**Requirement:**
Please translate this sentence from the text on Tex Winter into Spanish: "Winter befriended the young high school coach, and the relationship blossomed."

**Text under study:**
────────────────────────────────────────

7 LOUISIANA STATE
About 25 years ago a 23-year-old coach at a North Dakota high school, hungry to learn more about the game, drove down to Kansas State to observe one of Tex Winter's practices. Winter was in the middle stages of a 36-year career that would make him one of the most respected coaches in the business. Before becoming head coach at K-State, he'd been at Marquette; he later would coach the University of Washington, the NBA's Houston Rockets, Northwestern and Long Beach State, from which he retired after last season. Winter befriended the young high school coach, and the relationship blossomed.
Like Winter, his visitor eventually won a national Coach of the Year award and took a team to the Final Four. And last spring Dale Brown, the erstwhile protégé, lured his former mentor out of his brief retirement with an offer to become an assistant at LSU. "It pays to be nice to people on your way up," Winter says. "You never know who'll help you on your way down. I'm not exactly on my way down, but I am on my way out."

────────────────────────────────────────

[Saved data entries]

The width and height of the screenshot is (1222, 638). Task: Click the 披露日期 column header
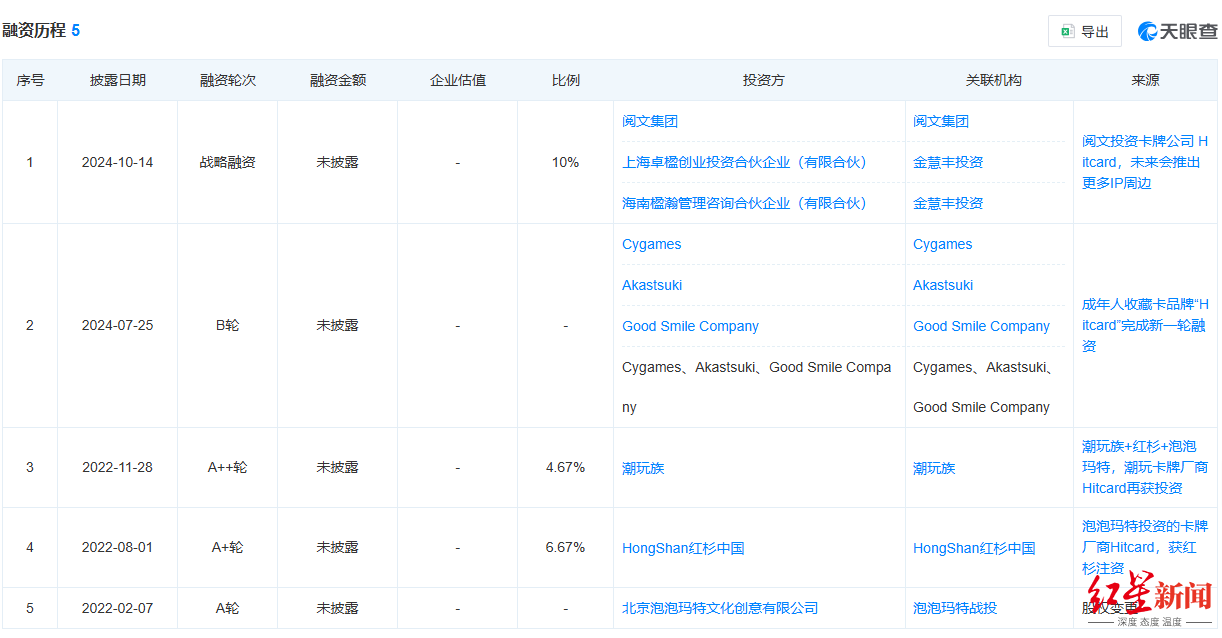pos(117,80)

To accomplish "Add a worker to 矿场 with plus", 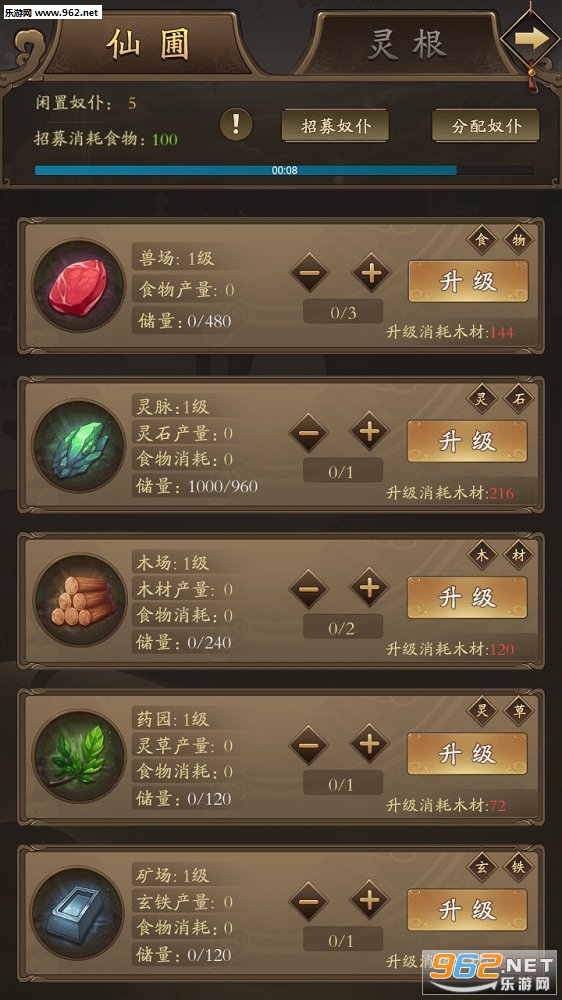I will click(369, 900).
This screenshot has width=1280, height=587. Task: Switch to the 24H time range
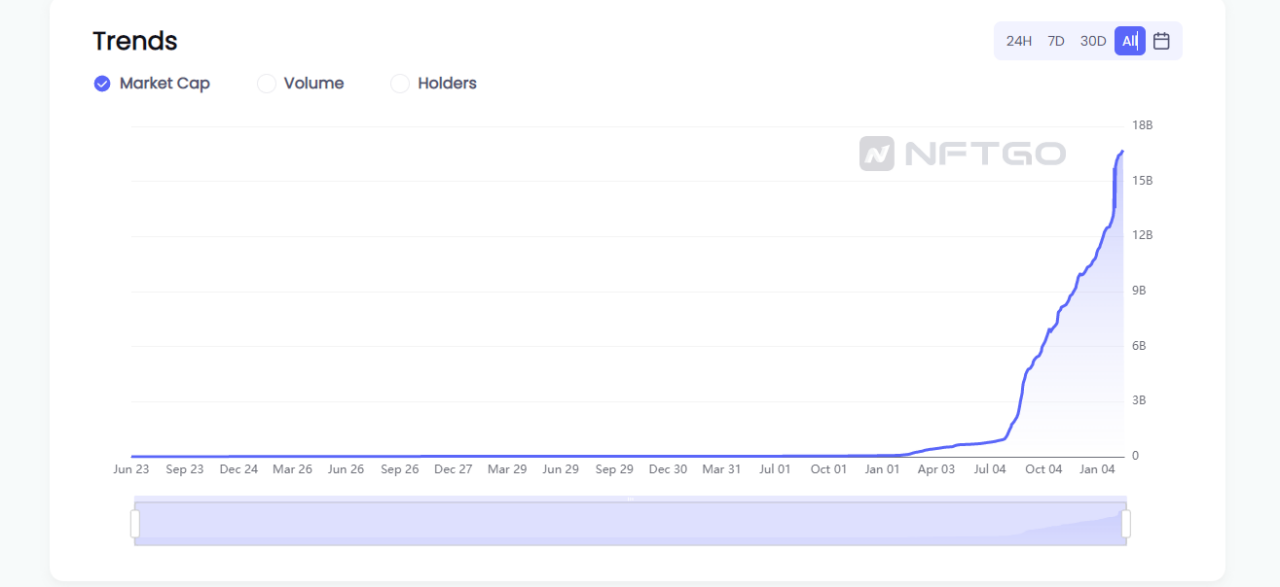pyautogui.click(x=1019, y=41)
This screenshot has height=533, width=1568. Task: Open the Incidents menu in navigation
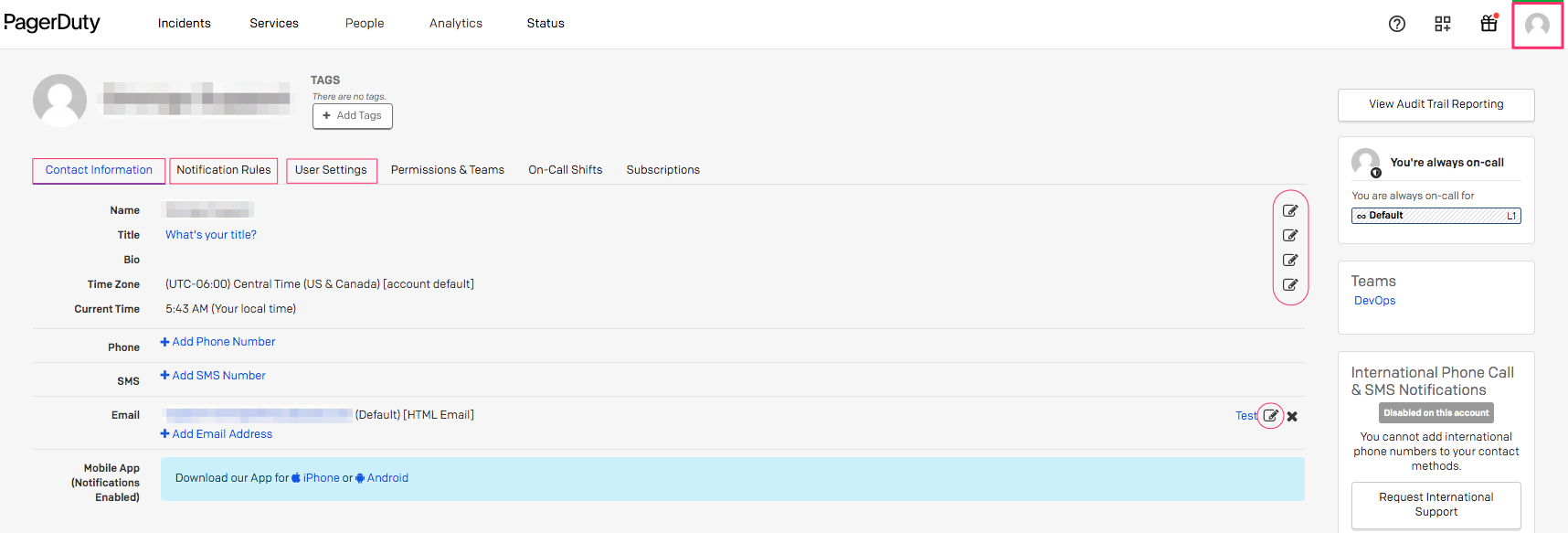click(x=184, y=24)
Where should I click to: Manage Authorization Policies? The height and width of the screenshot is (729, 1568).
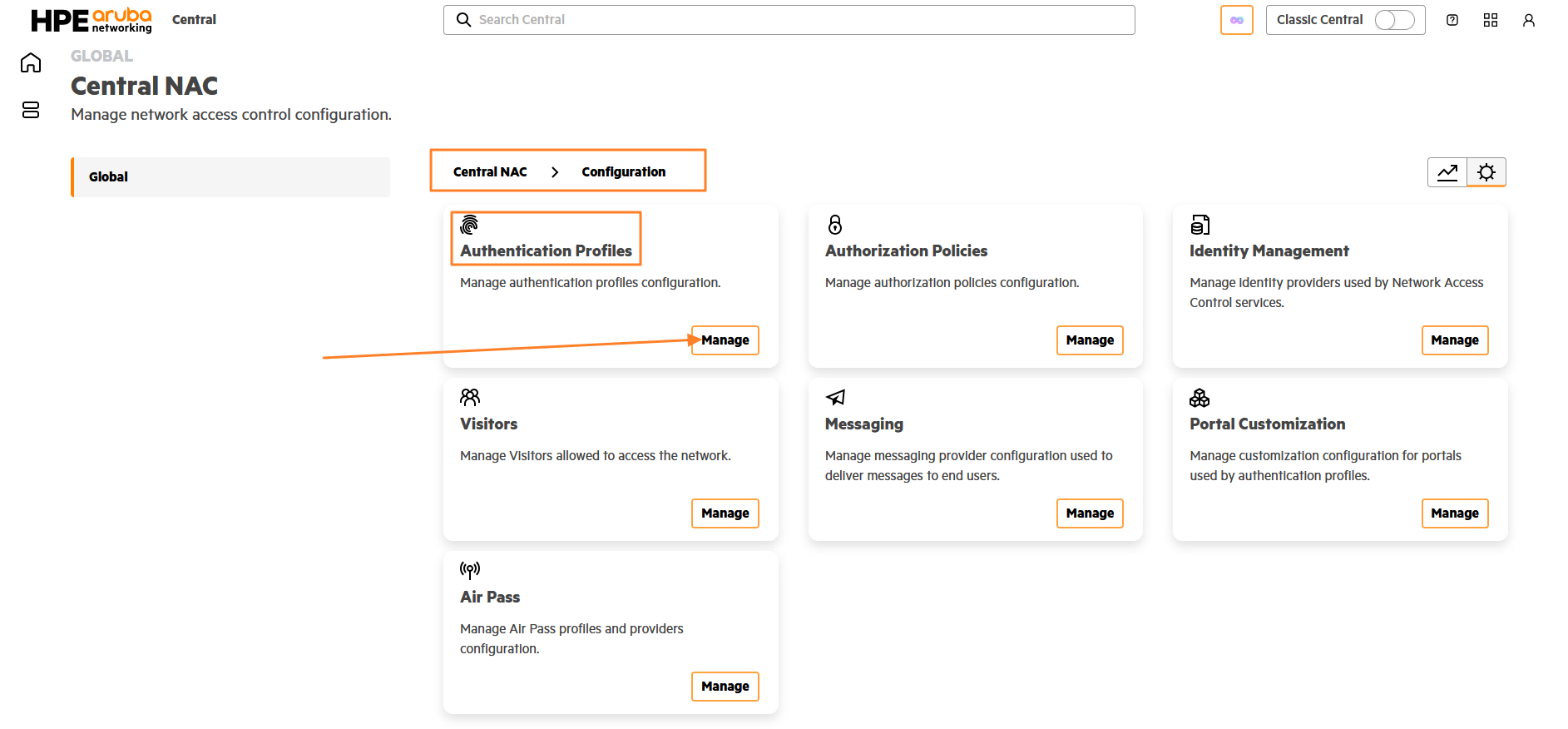(x=1090, y=340)
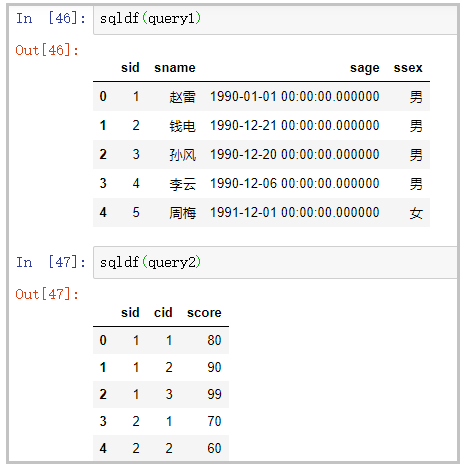Click the ssex column header
The image size is (463, 468).
pos(408,68)
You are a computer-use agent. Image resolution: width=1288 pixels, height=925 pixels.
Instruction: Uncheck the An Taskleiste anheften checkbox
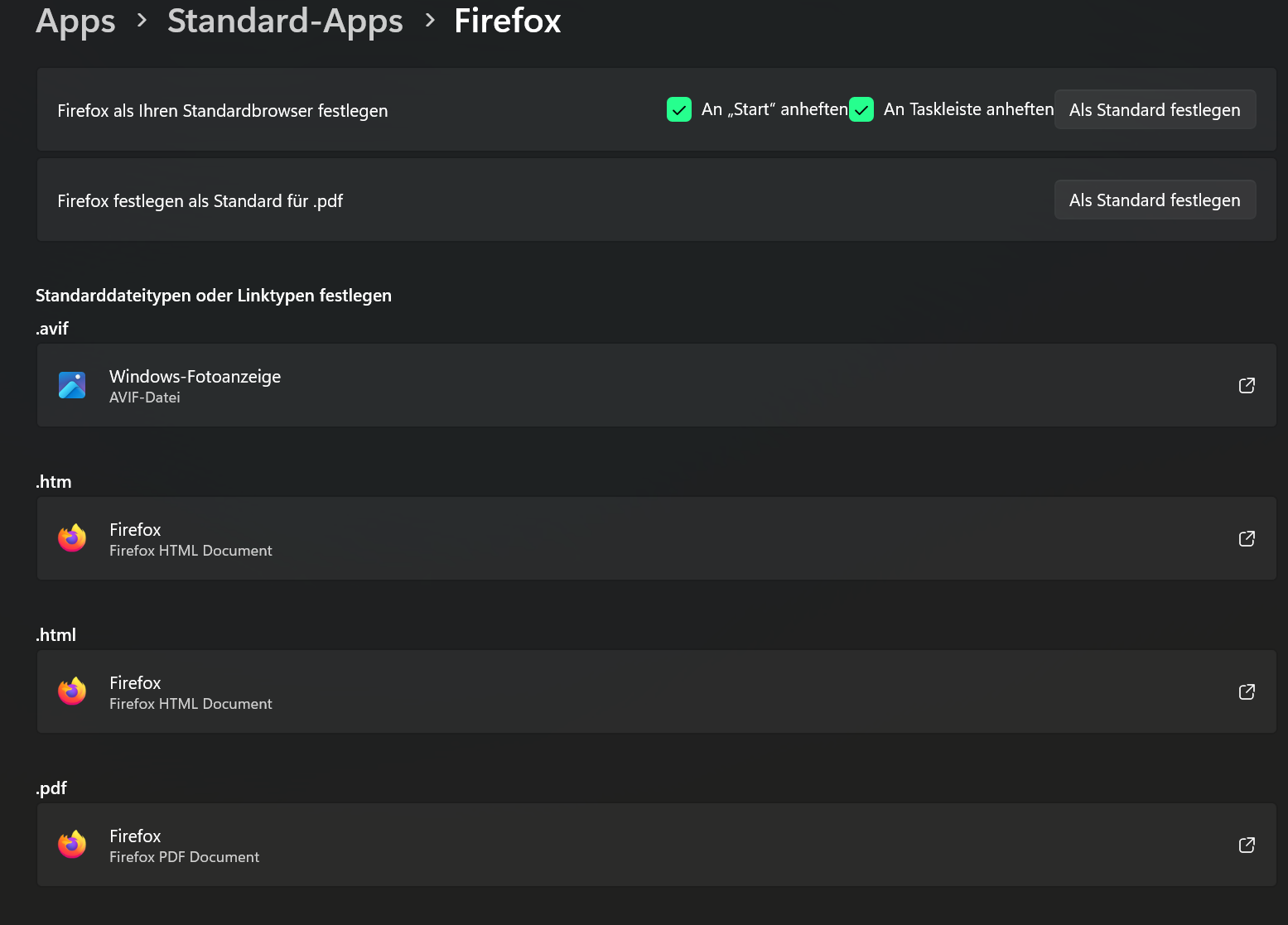[x=861, y=109]
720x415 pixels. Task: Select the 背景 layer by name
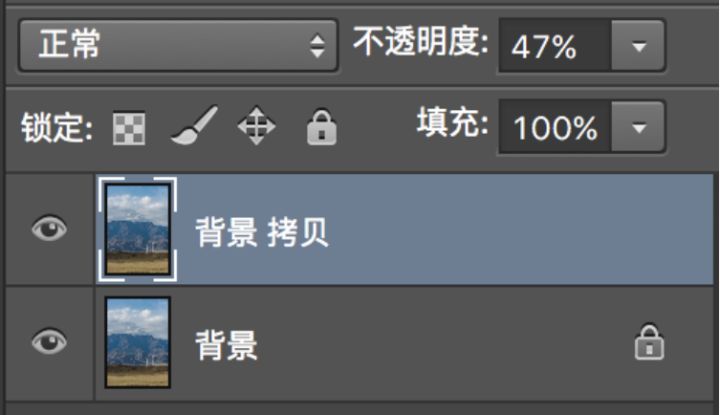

────────────────────────────────────────

**Response to the exercise:**
Winter se hizo amigo del joven entrenador de secundaria, y la relación floreció.